Un futuro incierto

Ante el panorama desolador que presenta un mapa expositivo devastado por la crisis económica, la cita de Rafael Sánchez Ferlosio de "vendrán años más malos y nos harán más ciegos" vendría a describir el futuro que nos espera el próximo año en la Comunidad Valenciana a tenor de la visto en la segunda mitad del actual.


2011 empezó con fuerza con exposiciones como la de Jasper Johns en el IVAM o "Los retratos de la Belle Époque" en el Centro del Carmen, pero el pulso expositivo se fue desinflando como un globo a medida que avanzaba el año. Las instituciones públicas habían aguantado hasta la fecha el vendaval de la crisis pero, finalmente, no habían tenido más remedio que sucumbir a su fuerza desoladora. El MUVIM languidecía en un estado de letargo del que no había despertado desde la marcha de Román de la Calle, la sala Parpalló había prácticamente desparecido del mapa y el centro del Carmen había empezado con fuerza tras la remodelación de sus salas pero había perdido fuelle a medida que avanzaba el año.


En cuanto a las cajas de ahorro, ese ente a medio camino entre lo público y lo privado, el panorama era todavía menos halagüeño. La CAM había sido intervenida por el Banco de España y vendida al Banco de Sabadell. Nada se sabía de sus obra cultural. Por su parte, la Fundación Bancaja, cuyo negocio bancario se había integrado en Bankia, no había levantado cabeza desde el éxito de la exposición de Sorolla (y de eso hacía ya tres años). Era de esperar que el cambio en su gerencia trajera nuevos aires muy necesarios en dicha entidad, pues había pasado de ser un centro productor de exposiciones de nivel internacional a convertirse en sucursal de muestras de segundo nivel.


Finalmente, si llegábamos al sector privado, el tsunami económico se había llevado por delante a galerías tan conocidas como Tomás March, La Nave o My name is Lolita. Capeaban el temporal como buenamente podían las que quedaban en pie como Valle Ortí, Luis Adelantado o Rosalía Sender, cada una con una línea muy distinta. Por su parte, las fundaciones o bien habían recurrido a sus fondos propios, como era el caso de la Chirivella Soriano en Valencia, o bien a los ajenos, como había hecho la fundación Frax de Alfaz del Pi.
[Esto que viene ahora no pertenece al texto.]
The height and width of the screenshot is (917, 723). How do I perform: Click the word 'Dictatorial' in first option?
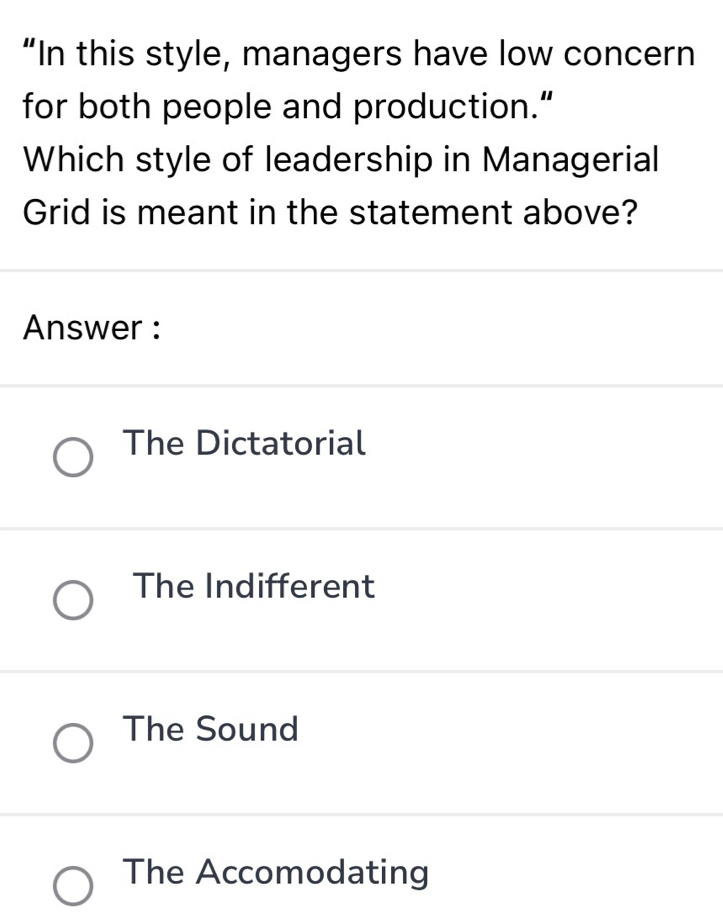pyautogui.click(x=281, y=442)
Quizás, ante este panorama, había llegado el momento de las nuevas fórmulas. No se podía gestionar con los mismos criterios de hacía cinco años, cuando el crédito fluía y el euro no era una moneda en peligro de extinción. La sala permanente que el Museo San Pío V había dedicado a Joaquín Sorolla era un buen ejemplo. Se trataba de una iniciativa implantada por el secretario autónomico de Cultura, Rafael Ripoll, de coste mínimo y largamente demandada por todos los visitantes que llegaban a Valencia en busca de la luz que el pintor valenciano se dedicó a plasmar en sus cuadros. Una buena ocasión para que se hablara bien de un museo abandonado por el Gobierno Central, a pesar de ser una de las pinacotecas más importantes de España.


Pero esa reinvención necesaria del sector también había llegado a los artistas. Un buen ejemplo de ello era la iniciativa llevada a cabo por los hermanos Blas y Pablo Montoya (colectivo conocido con el nombre de "Trashformaciones"), quienes habían diseñado a modo de "showroom" una impresionante instalación de sus obras en una nave de Almazora, por la que habían desfilado más de 1000 visitantes ansiosos por conocer nuevas formas de expresión artística. Una iniciativa totalmente autogestionada, al margen tanto de las subvenciones públicas como del circuito galerístico tradicional. Ya se sabe que época de crisis, época de oportunidades. El mapa de las artes había cambiado radicalmente y quienes supieran detectar en qué dirección soplaba ahora el viento, serían los únicos que conseguirían salir de la tempestad.